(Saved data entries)
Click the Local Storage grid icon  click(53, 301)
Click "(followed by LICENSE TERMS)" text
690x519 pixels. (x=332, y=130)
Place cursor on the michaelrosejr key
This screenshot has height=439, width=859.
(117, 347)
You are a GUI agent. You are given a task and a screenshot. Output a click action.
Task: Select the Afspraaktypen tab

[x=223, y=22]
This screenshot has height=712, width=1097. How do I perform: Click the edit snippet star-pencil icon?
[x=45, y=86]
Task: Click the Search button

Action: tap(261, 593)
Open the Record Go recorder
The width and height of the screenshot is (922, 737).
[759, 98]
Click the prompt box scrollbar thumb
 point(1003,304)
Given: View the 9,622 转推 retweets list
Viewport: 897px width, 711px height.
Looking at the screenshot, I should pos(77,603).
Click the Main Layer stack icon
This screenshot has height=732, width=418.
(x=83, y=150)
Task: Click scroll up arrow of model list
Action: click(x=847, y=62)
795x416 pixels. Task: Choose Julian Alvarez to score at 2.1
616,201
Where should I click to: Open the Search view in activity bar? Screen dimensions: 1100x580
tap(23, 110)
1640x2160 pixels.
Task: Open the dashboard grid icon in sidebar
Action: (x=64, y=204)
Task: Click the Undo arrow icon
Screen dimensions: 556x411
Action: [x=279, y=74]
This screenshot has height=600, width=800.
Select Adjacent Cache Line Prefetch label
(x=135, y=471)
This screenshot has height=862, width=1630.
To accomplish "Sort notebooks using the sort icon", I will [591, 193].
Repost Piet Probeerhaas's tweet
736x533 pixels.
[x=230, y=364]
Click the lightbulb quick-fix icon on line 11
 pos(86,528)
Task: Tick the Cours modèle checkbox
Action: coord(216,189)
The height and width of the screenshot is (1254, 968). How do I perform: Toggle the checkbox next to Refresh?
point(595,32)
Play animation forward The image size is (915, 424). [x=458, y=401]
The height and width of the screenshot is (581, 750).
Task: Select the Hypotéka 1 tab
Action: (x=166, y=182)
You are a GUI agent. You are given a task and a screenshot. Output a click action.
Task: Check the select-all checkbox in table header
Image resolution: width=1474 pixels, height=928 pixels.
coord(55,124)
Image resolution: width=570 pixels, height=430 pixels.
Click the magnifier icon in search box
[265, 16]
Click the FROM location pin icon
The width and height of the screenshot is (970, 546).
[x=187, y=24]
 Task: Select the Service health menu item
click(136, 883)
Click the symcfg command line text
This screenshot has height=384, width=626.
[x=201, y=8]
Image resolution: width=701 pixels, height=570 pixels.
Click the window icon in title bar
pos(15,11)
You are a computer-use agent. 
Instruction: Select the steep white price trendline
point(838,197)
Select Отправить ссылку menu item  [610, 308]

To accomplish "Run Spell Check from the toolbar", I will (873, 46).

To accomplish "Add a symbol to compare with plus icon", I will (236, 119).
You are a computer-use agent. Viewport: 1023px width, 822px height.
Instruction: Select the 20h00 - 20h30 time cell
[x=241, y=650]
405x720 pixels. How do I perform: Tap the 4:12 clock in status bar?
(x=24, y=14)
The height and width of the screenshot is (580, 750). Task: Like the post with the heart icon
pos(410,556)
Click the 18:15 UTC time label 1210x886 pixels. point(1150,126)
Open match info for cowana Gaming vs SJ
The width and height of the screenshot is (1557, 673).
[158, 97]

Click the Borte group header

**Work to complete**
The lines you need are those with the word "header"; list them from the entries.

**Written solution**
Task: Check the select-all checkbox in table header
Click the Borte group header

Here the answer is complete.